Sebuah posting dari Mas Syamsul ‘Hadir&Mengalir’ Hadi ke milis Surabaya Jujur kemarin (5/12/11) menarik perhatian diskusi. Posting itu menanggapi tentang adanya ‘Ikrar Siswa Jujur’ di Surabaya pada hari sebelumnya (4/12/11). Pertanyaan Mas Syamsul sendiri memang menggugah. Berikut ini postingnya dan diskusi yg berlanjut.
“Pagi ini harian Jawa Pos memuat berita tentang ikrar siswa jujur dalam ujian.
Ikrar tersebut dilakukan oleh 1.150 siswa SD dan MI se-surabaya barat, disela-sela tryout UASBN.
Ikrar tersebut dilanjutkan dg pembubuhan tandatangan diatas banner.
Pertanyaannya, mengapa perlu ada ikrar untuk anak2 SD ini?
Hadir&Mengalir
5 Des 2011
Posting ini kemudian saya timpali sbb :
“Gurunya ikut berikrar nggak? Itu yg penting. Lha kalau siswa itu kan opo jare gurune. Lha wong yg gak jujur itu sekolahnya kok…!
Aneh aja orang-orang ini. Selalu salah dalam melihat permasalahan.

+++

## KETERANGAN LATIHAN
Lanjutkan tulisan tentang Ikrar Siswa Jujur di atas, mulai dari kalimat terakhirnya. Baris-baris berikut tidak ada kaitannya dengan tulisan tentang Ikrar Siswa Jujur.

## CUPLIKAN DATA
+++

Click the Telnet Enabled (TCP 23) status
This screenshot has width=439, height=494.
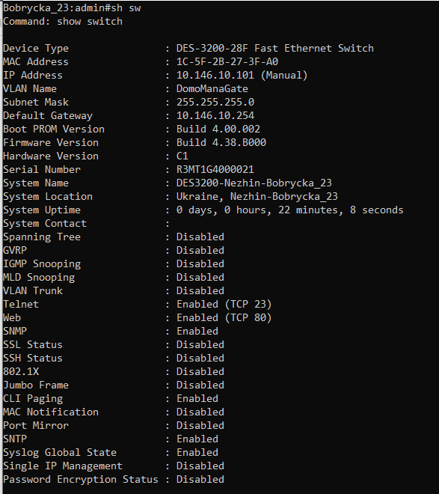(224, 305)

+++

## JAWABAN TUGAS
Salam
Satria Dharma
Kemudian ditimpali oleh Mas Ihsan :
“Memberi teladan kejujuran emang sulit. Mengajak siswa berikrar, apalagi demonstratif agar bernilai berita, jauh lebih mudah. Nah, kalau sudah dikorankan kayak gini kan mudah laporannya ke atasan: Nih, gue sudah sukses melaksanakan program kejujuran UN.
Prakteknya? Embelgedes 🙁
/MI
Lalu dikomentari oleh Mas Isa Ansori sbb :
“ass…semestinya kita juga bijak melihat anak anak kita bertekad jujur….kalau bertekad saja sudah tidak diberi kepercayaan oleh para orang tuanya, anak anak ini tidak akan percaya diri lagi untuk bisa berbuat jujur, karena para orang tuanya sudah terlanjur tidak percaya…jangan salahkan lagi anak anak kita natinya bila mengatakan buat pa saya jujur, kalau kami mau berbuat jujur tidak dipercaya lagi…..kalau sudah begini siap yang akan bertanggung jawab”
wass
isa ansori
hotline pendidikan
Lalu saya timpali lagi :
“Hehehe…! Apa benar ikrar itu merupakan inisiatif para siswa?
Saya SAMA SEKALI tidak percaya.
Bagaimana mungkin tiba-tiba siswa berinisiatif utk berikrar Jujur Unas? Bukankah ini sama artinya bahwa siswa MENGAKUI bahwa mereka selama ini bertindak tidak jujur dalam Unas dan sekarang merasa berdosa dan bersalah dan ingin bertindak jujur?
Benarkah demikian…?!”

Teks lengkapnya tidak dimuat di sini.